Le commandement est davantage dans une logique répressive. Dès les premières mutineries connues, Pétain demande au gouvernement la possibilité de procéder à des exécutions sans recours en révision, sans recours en grâce auprès du président de la République. Il faut, dit-il, que je retrouve les mêmes instruments de répression qu’au début de la guerre. Une loi de 1916 avait donné des garanties juridiques aux soldats, en particulier la possibilité de déposer un recours. Nommé commandant en chef en remplacement de Nivelle le 15 mai, Pétain obtient que ces garanties soient levées durant la période des mutineries. Les premières exécutions ont lieu en juin. Finalement, le pouvoir politique passe quand même derrière et commue la plupart des peines : il y a environ 500 condamnations à mort et « seulement » 26 exécutions. Beaucoup de condamnations ne sont pas exécutées en raison de circonstances atténuantes.

Combien de soldats sont-ils condamnés, bannis ?

Plusieurs milliers de soldats sont condamnés mais leurs peines sont suspendues s’ils reviennent dans un délai raisonnable dans leurs unités. Des centaines sont envoyés dans les bagnes coloniaux, surtout en Algérie. Il y aura des prisonniers là-bas jusqu’en 1925.

Comment ces mutineries se sont-elles propagées dans toute la France ?

Essentiellement par les trains de permissionnaires, en juin. Les mutineries sont alors en plein délitement, mais dans les wagons les mutins font la loi. Ils font régner une sorte de terreur tout au long du trajet dans les gares, exigent du vin, dénudent le chef de gare s’il n’obtempère pas, crient « À bas la guerre ! », si bien que l’esprit de révolte arrive dans les gares les plus lointaines. C’est une forme de défoulement, une expression qui n’aura pas de portée, mais ce qui était indicible devient dicible. Ce qu’on ne pouvait pas dire émerge.

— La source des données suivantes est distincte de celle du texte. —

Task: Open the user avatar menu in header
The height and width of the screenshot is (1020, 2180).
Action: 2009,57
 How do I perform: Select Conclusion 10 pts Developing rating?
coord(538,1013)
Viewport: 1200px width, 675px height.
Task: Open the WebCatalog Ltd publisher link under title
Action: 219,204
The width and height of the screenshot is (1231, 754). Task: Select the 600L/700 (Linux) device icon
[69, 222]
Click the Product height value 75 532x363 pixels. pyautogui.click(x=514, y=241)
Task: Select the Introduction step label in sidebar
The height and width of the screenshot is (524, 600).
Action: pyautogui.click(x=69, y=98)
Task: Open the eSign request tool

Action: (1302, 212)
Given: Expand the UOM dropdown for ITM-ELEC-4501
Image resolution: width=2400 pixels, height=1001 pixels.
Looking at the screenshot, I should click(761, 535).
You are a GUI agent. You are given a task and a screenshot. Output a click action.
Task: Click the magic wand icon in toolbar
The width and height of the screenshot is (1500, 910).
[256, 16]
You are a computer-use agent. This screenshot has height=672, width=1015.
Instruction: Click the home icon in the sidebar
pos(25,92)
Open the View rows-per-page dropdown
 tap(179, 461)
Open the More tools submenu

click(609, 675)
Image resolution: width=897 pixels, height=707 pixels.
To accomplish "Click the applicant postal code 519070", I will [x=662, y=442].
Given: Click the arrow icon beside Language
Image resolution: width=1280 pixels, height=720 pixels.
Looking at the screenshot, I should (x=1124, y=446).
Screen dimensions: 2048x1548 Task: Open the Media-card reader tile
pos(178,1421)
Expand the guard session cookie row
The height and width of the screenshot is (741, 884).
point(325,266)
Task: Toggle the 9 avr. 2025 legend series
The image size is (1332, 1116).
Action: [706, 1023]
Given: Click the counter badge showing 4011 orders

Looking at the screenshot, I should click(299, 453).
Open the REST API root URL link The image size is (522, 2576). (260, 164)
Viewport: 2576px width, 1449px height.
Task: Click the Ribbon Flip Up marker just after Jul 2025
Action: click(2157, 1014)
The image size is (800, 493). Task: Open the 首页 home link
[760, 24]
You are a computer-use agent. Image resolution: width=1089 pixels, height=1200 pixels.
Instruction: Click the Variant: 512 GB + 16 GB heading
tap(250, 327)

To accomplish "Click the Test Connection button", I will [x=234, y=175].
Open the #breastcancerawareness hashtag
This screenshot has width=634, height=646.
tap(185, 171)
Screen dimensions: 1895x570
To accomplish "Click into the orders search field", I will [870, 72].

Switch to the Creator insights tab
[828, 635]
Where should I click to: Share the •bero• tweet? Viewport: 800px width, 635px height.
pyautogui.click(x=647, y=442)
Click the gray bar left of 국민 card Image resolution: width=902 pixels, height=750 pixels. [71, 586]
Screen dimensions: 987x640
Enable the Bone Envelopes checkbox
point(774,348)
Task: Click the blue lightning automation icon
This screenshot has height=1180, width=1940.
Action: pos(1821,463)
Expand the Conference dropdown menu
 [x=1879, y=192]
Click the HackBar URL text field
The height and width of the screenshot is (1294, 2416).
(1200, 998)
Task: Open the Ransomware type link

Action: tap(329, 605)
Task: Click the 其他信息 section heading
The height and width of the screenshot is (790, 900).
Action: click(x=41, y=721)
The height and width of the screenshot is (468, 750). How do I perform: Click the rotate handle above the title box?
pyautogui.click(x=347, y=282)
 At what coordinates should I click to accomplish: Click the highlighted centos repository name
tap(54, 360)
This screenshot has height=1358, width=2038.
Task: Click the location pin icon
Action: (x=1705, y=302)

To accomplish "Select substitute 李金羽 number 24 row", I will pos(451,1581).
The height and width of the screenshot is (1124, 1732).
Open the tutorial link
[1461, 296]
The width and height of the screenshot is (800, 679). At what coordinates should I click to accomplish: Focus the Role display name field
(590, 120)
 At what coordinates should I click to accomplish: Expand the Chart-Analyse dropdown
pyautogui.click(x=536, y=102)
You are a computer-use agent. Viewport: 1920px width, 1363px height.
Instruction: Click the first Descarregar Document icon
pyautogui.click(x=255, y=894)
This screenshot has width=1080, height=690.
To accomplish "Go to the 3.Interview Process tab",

Dans quelles conditions le mouvement de mutineries prend-il fin ?

Le mouvement s’effiloche. La réponse aux mutineries, c’est que la guerre continue. Les mutins n’ont finalement pas de prise sur la guerre, même si, sur le moment, les offensives sont interrompues. Elles ne reprennent qu’à l’automne 1917.

Comment les livres d’histoire vont-ils traiter ce sujet ?

Quand la bataille de Verdun aura droit à deux pages, le Chemin des Dames sera durant longtemps traité en deux lignes. Et les mutineries sont évoquées par une allusion : « Des troubles s’ensuivent dans l’armée française. » L’euphémisation est très importante. Paradoxalement, le premier à la rompre, c’est Pétain, dans une conférence donnée en 1935 sur la crise morale et militaire de 1917. Il s’y donne l’image du chef militaire tout à la fois ferme et modéré qui a su gérer une phase difficile par de justes mesures. Mais, globalement, on ne peut pas dire que les mutineries occupent une place importante dans la mémoire collective.

Certains « fusillés pour l’exemple » des années 1914-1915 ont été réhabilités. Pas les mutins de 17. Pourquoi ?

L’arbitraire a dominé les procès au début de la guerre. Dans beaucoup de cas, les droits des soldats ont été bafoués dans des conditions scandaleuses. Certains fusillés ont été réhabilités, au cas par cas. La situation des mutins est différente. Tous les mutins fusillés s’étaient effectivement mutinés. On peut considérer qu’ils avaient raison, mais juridiquement ils relevaient bien des tribunaux et d’une éventuelle sanction. L’idée d’une réhabilitation juridique passe à côté des enjeux. Il faudrait parler de réhabilitation morale.